* _WORK ITEM_:
Copy the records below exactly, from the line containing "Task: Select the Apr 5, 2021 date" through the last line, and leave out every picture.

________________________

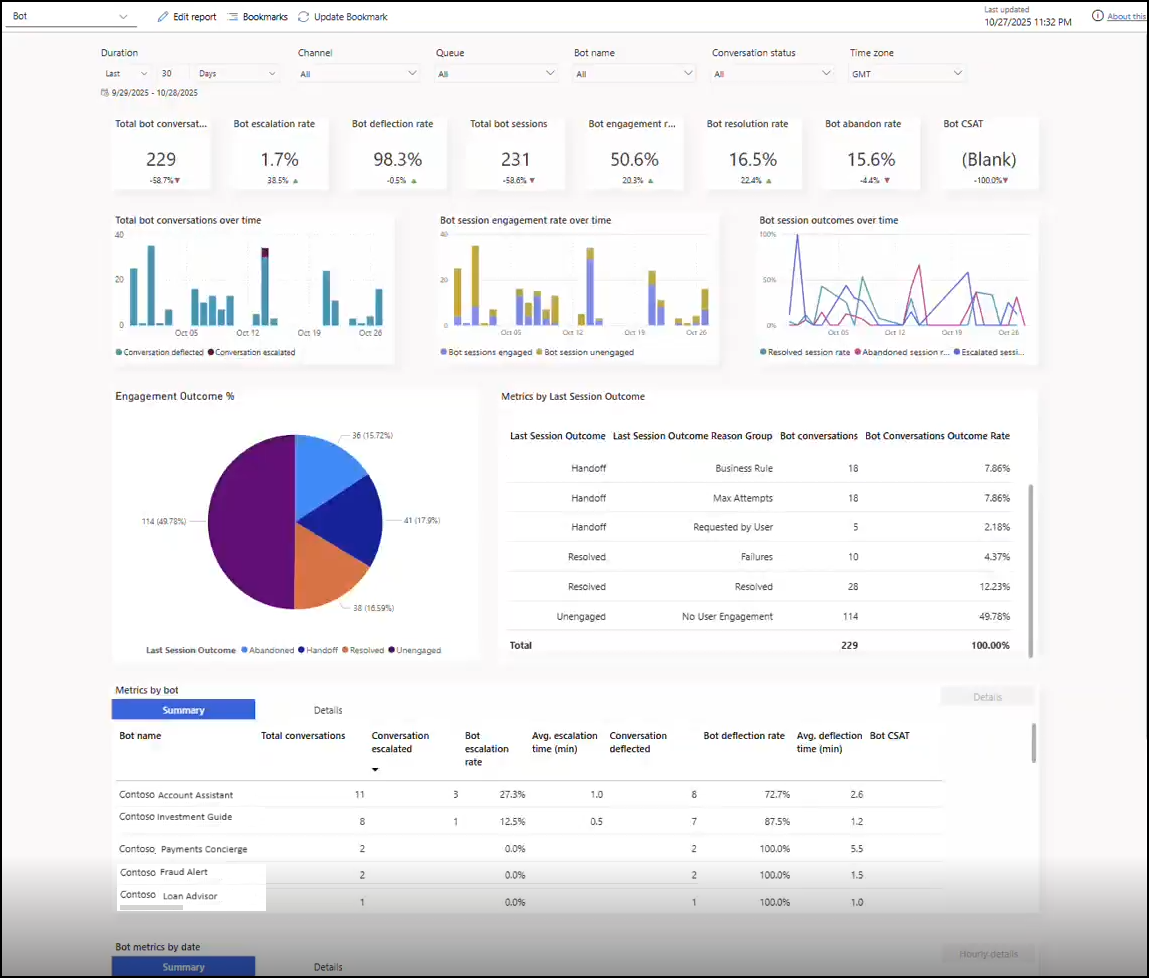Switch to the Details tab in Metrics by bot
The height and width of the screenshot is (978, 1149).
[x=328, y=709]

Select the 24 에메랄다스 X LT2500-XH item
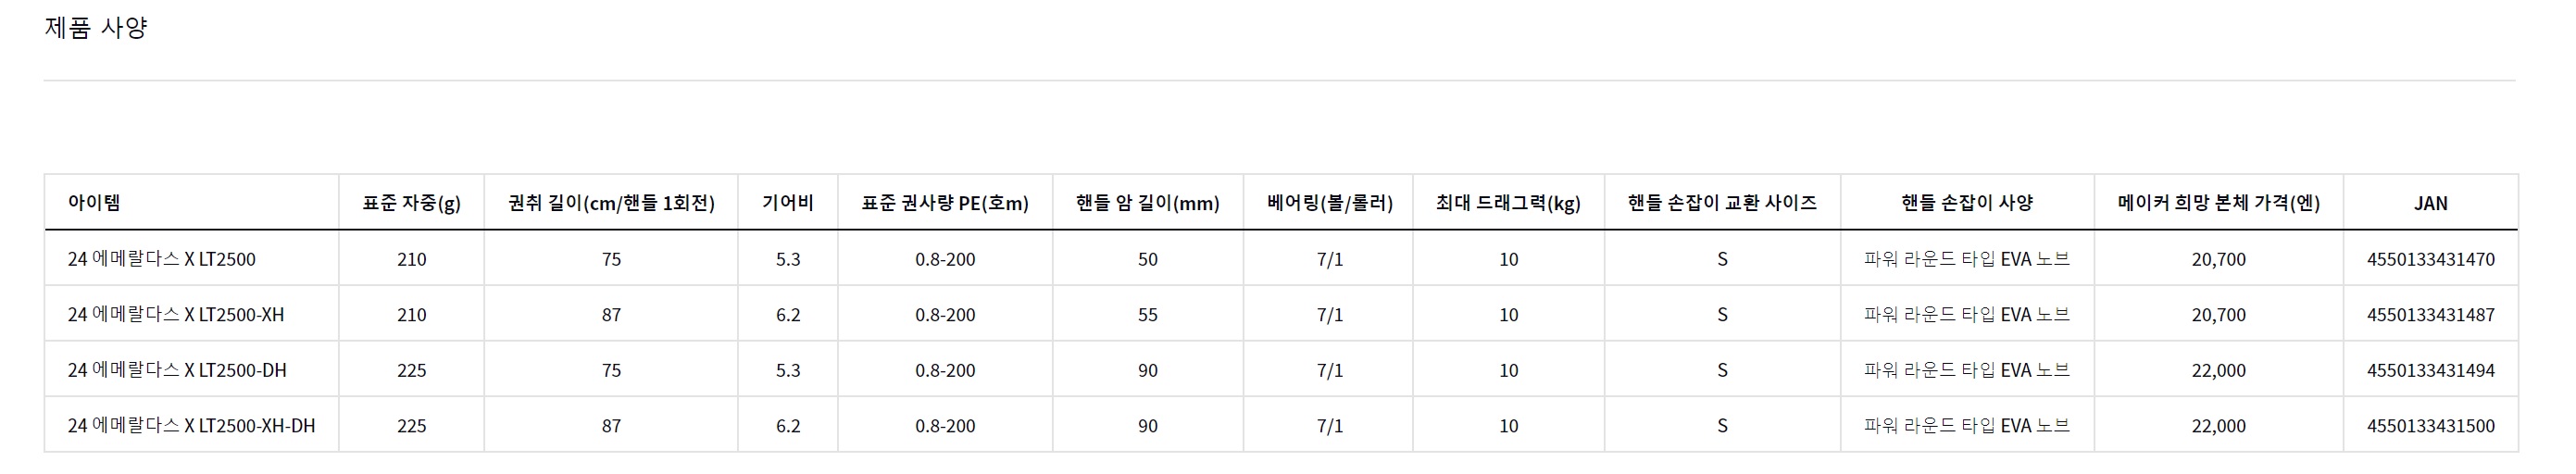176,314
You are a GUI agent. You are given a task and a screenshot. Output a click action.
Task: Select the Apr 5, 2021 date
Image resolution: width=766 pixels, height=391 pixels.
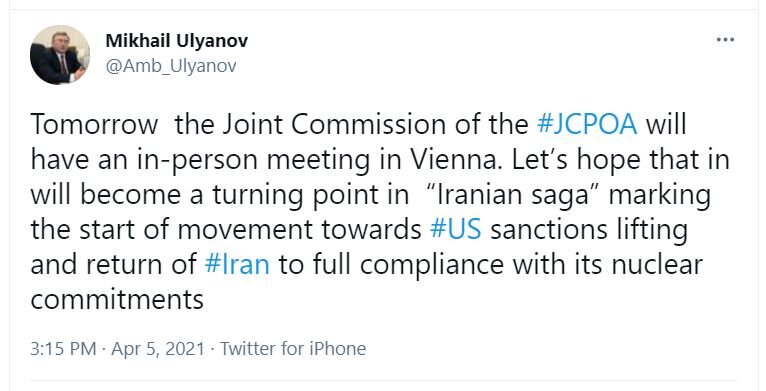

________________________

* _SOLUTION TO THIS PROBLEM_:
Task: Select the Apr 5, 2021 date
Image resolution: width=766 pixels, height=391 pixels.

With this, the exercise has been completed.